One of the significant opportunities I seized by participating in the summit was the chance to converse with Charles Fadel. Particularly in our bilateral dialogues, we observed that AI has a truly transformative and significant impact, great transformations such as handwriting and the internet. In this context, AI must distinguish itself from other educational technology tools. This is because AI, being a product in itself, sets itself apart from other educational technology tools in its content generation capacity. For instance, VR can be used as a tool, blending it with suitable instructional design to create student-centered education. However, it’s crucial to remember that, in this case, VR is a passive tool, and an instructional designer actively designs the process. AI differs from other educational technology tools due to its capacity and ability to generate content.
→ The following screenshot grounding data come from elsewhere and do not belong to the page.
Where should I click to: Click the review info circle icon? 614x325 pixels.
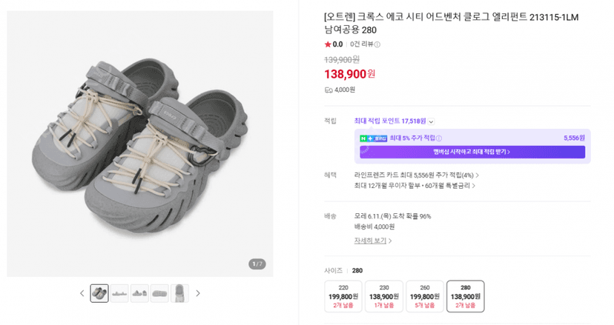(x=377, y=44)
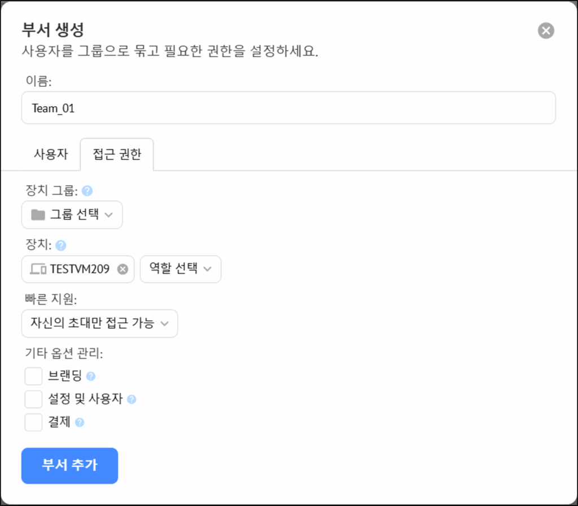Click help icon next to 장치 label
Screen dimensions: 578x506
coord(61,245)
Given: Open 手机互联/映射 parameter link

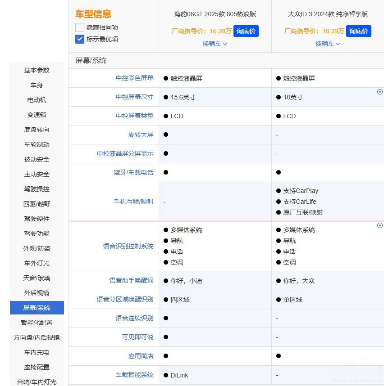Looking at the screenshot, I should (133, 202).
While it is acknowledged that AI currently has limited capabilities, what the future holds is something we will discover together.
By the way, I would like to mention an exciting event that occurred on the first day of the summit, Friday. Perhaps, like many who follow the AI agenda, it was a development that surprised all of us. On Friday, the CEO of OpenAI, Sam Altman and another co-founder, Greg Brockman, were fired from the company by the Open AI board of directors. It was an event that took place just a day before we discussed AI at the Istanbul Education Summit – an incident that might be considered interesting enough to be noted in history. These were the first two top executives who lost their positions due to AI, and they were among the key individuals developing AI. While this is likely related to managerial issues, it could also be considered one of the initial warning signs regarding AI’s risks, even if it doesn’t take away their jobs.
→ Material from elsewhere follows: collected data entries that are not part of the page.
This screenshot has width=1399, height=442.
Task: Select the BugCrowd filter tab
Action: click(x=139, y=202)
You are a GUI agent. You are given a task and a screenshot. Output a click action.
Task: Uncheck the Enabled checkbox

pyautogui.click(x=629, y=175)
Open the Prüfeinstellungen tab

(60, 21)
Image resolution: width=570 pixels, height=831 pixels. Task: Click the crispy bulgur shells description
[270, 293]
The summit was a rich experience that brought together esteemed individuals from the field of education and facilitated discussions on crucial topics that shape the future of learning. The Istanbul Education Summit served as a platform for meaningful conversations and networking opportunities. The diverse sessions and esteemed speakers made it a valuable experience, leaving me with a deeper understanding of the complexities and possibilities in the ever-evolving field of education. The commitment to addressing current challenges and envisioning a sustainable and innovative future for education was evident throughout the summit, making it a commendable and enriching event.
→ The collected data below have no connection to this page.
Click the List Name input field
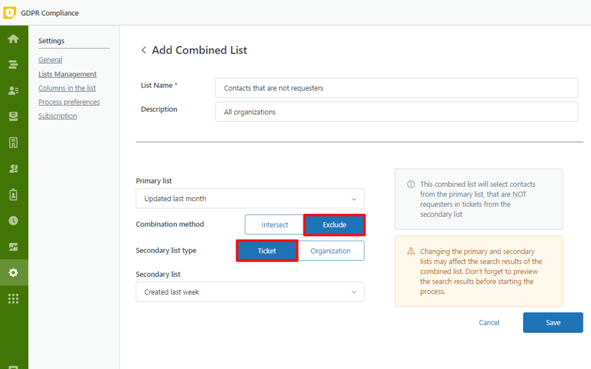591x369 pixels. 396,88
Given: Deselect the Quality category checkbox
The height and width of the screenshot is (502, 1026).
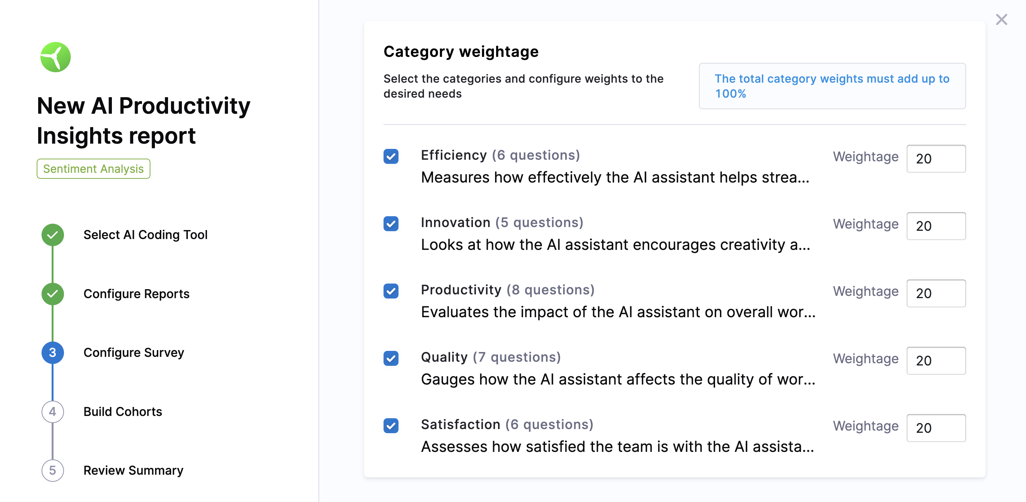Looking at the screenshot, I should (391, 358).

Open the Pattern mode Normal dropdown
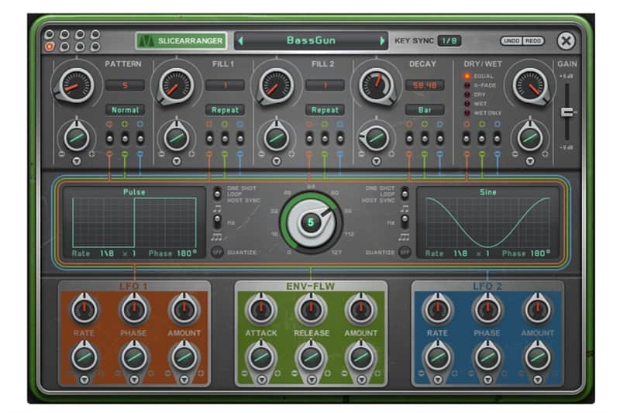[125, 110]
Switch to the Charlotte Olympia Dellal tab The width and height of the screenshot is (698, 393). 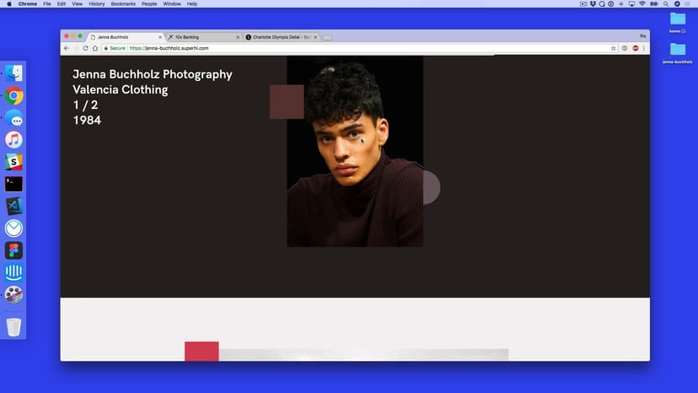click(282, 37)
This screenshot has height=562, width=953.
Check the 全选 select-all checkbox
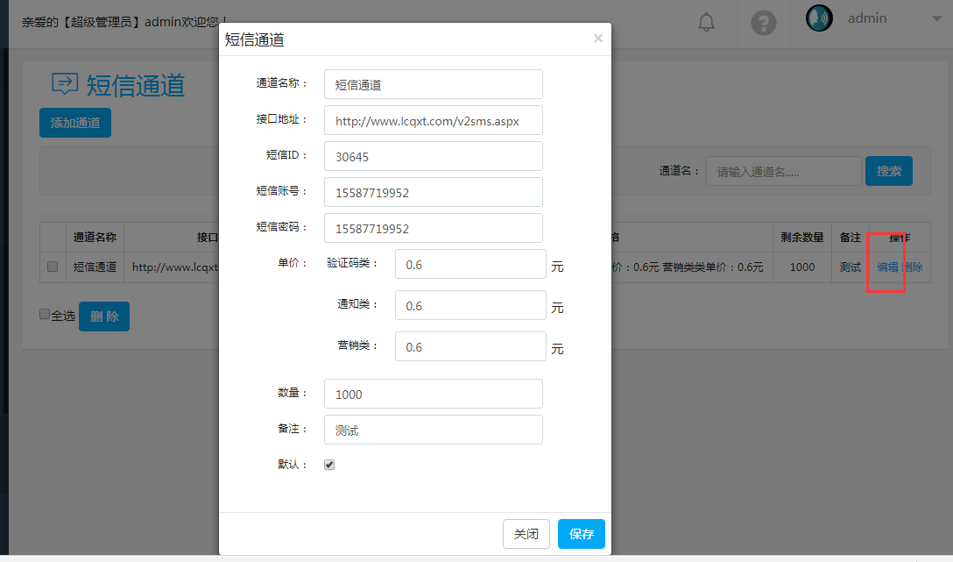pyautogui.click(x=45, y=314)
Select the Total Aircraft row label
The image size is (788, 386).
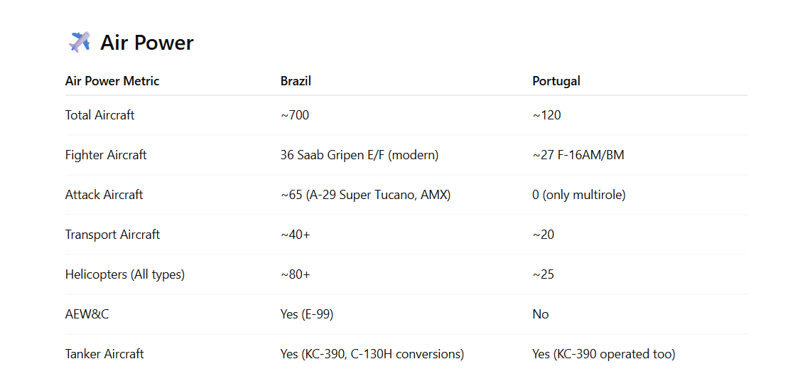100,115
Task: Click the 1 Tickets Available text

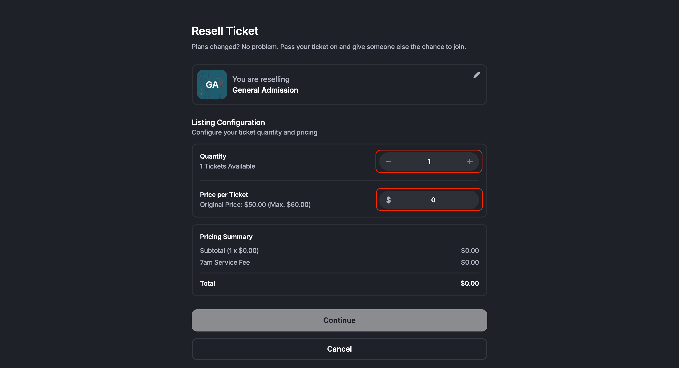Action: coord(227,166)
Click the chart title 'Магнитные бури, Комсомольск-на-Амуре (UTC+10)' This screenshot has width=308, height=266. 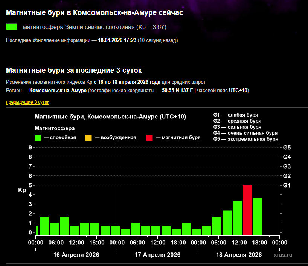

We can confidently state that the Istanbul Education Summit has become a brand. The rapid establishment of its significance in education, both globally and locally, with its first and second editions laying the foundation and the third one setting the stage, is truly a gratifying development for Istanbul and Türkiye. The serious intellectual diversity among local and international participants attending all three summits seems to position this event at the forefront for academics, teachers, the private sector, and anyone interested in global education. Having had the opportunity to revisit many presentations from the summit through online platforms, it is evident that we have a substantial education agenda that warrants thoughtful consideration. We will eagerly await the fourth Istanbul Education Summit, which I believe is essential to the “Century of Türkiye” vision.